He’s got nothing else to do. Might as well practice magic.

Pete stays home with Bronx, who is growing both slower and faster now that Pete is here to look at him without interruption. When they were touring—and already that feels like another country, another kingdom, scenes from the life of some other person—the pictures and visits and videochats, all feeling so achingly distant in time, like Pete was missing everything, and he never quite could tell if he wanted to see Bronx more because he loved him and he was terrified for him or because he felt guilty, because somehow he thought this tiny baby boy might keep him stronger, keep him from battering himself senseless against his own sins, keep him good, keep him from Patrick—

When they were touring, and Pete did not see Bronx nearly enough, he had seemed to grow in _bursts_. One day he’d be a nugget in a onesie with blond tufts of hair on his head, the next Ash would say he was smiling, gurgling tiny almost-words, rolling himself over, beginning to scoot across the hardwood, generally turning into a tiny little _person_ with a tiny personality, all without Pete there to watch.

Well, now Pete hardly takes his eyes off the kid.  He’s having trouble sleeping at night. He doesn’t feel fear, not exactly, but his mind chases and gnaws with _worry_ that pills won’t drown out. He is so keenly aware of how easy it would be for Eloissine to snatch him. Replace him. Punish Pete in this new way, even though it’s clear to all he’s given up on the only miracle he was ever near enough to touch—to lay his filthy lips on. Pete barely blinks, seems like. Even with as close as Pete’s watching, he never quite catches Bronx in the act of growing.

Bronx turns one and Pete tries so, so hard to feel it. He didn’t think about this part. He didn’t think.

He just. He just didn’t want to lose anything else. He had to get his stolen face back. He _had_ to.

Pete goes home empty.

He stays that way.

*

Fall Out Boy has been over all of four months when Pete’s Google alert announces that Patrick’s announced a solo project.

This is the first Pete’s heard of Patrick since that night in October when, instead of saying goodbye, Pete shaved his head, ran away, and stripped all his skin off. At least, Pete hopes they didn’t speak that night. He still doesn’t remember most of it.

A solo project. Patrick, on his own, _at last_. There is no more concise or eloquent way to say _I don’t need you_. It’s so elegant this way, with the message more thoroughly delivered when it’s not sent with words.

Andy is sending words. He keeps leaving Pete these voicemails, like he hasn’t gathered from the way Pete’s not picking up the phone that Pete doesn’t much feel like talking.

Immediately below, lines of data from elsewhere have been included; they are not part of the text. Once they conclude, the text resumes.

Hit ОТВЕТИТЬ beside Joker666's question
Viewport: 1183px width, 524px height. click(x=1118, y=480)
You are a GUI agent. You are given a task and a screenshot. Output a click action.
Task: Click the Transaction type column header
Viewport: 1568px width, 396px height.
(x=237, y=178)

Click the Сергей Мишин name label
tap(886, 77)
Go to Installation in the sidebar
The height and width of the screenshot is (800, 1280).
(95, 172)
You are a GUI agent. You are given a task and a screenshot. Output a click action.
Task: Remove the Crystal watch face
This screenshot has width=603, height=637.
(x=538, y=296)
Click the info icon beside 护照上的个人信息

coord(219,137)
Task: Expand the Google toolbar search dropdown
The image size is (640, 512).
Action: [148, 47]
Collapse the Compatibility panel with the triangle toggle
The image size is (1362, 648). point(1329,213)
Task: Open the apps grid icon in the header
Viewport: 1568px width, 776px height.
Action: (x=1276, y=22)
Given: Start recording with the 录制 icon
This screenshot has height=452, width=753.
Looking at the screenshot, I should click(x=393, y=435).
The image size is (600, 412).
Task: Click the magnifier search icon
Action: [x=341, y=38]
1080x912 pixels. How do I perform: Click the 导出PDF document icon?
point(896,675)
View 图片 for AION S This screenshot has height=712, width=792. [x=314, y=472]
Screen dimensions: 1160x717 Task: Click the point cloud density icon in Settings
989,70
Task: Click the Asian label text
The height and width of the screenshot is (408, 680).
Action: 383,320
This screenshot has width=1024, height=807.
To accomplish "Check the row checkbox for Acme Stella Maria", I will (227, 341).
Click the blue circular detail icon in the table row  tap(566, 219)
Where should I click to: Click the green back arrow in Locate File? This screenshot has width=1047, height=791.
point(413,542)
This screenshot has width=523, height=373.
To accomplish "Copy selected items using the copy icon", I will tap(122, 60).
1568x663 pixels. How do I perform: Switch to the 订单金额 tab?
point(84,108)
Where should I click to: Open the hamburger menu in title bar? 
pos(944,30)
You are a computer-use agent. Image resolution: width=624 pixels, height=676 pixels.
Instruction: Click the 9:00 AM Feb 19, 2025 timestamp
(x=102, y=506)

The most recent one goes like this:

_You have to call me back eventually, buddy._ A long pause. _You’re the one who left, you know that? And I… I’m not saying I wouldn’t have been the next one out the door. Things were ugly and like, we all have some work we need to do on ourselves, and I’m not gonna pretend you aren’t a big part of that. But you left, Pete. You did it. You took the rest of us out of the decision and you just fucking announced it, the same way you announced… everything along the way. Like you believed everything they printed about you in the press, including that you’re the one in charge and we’re just your posse or something._ A heavy sigh. _You know the reason I don’t usually talk this much is because eventually, it starts coming out stupid. I’m not trying to be hurtful. I’m trying to explain that you’re being hurtful._ Another long pause. _I don’t know if you need more time to cool off or if you feel like burning bridges, and the reason I don’t know is self-evident, isn’t it, given that I’m saying this to your voicemail instead of to you. But you have to call him, Pete. And fucking call me too, while you’re at it._ A short pause, his voice turning almost affectionate in spite of itself. _Asshole_.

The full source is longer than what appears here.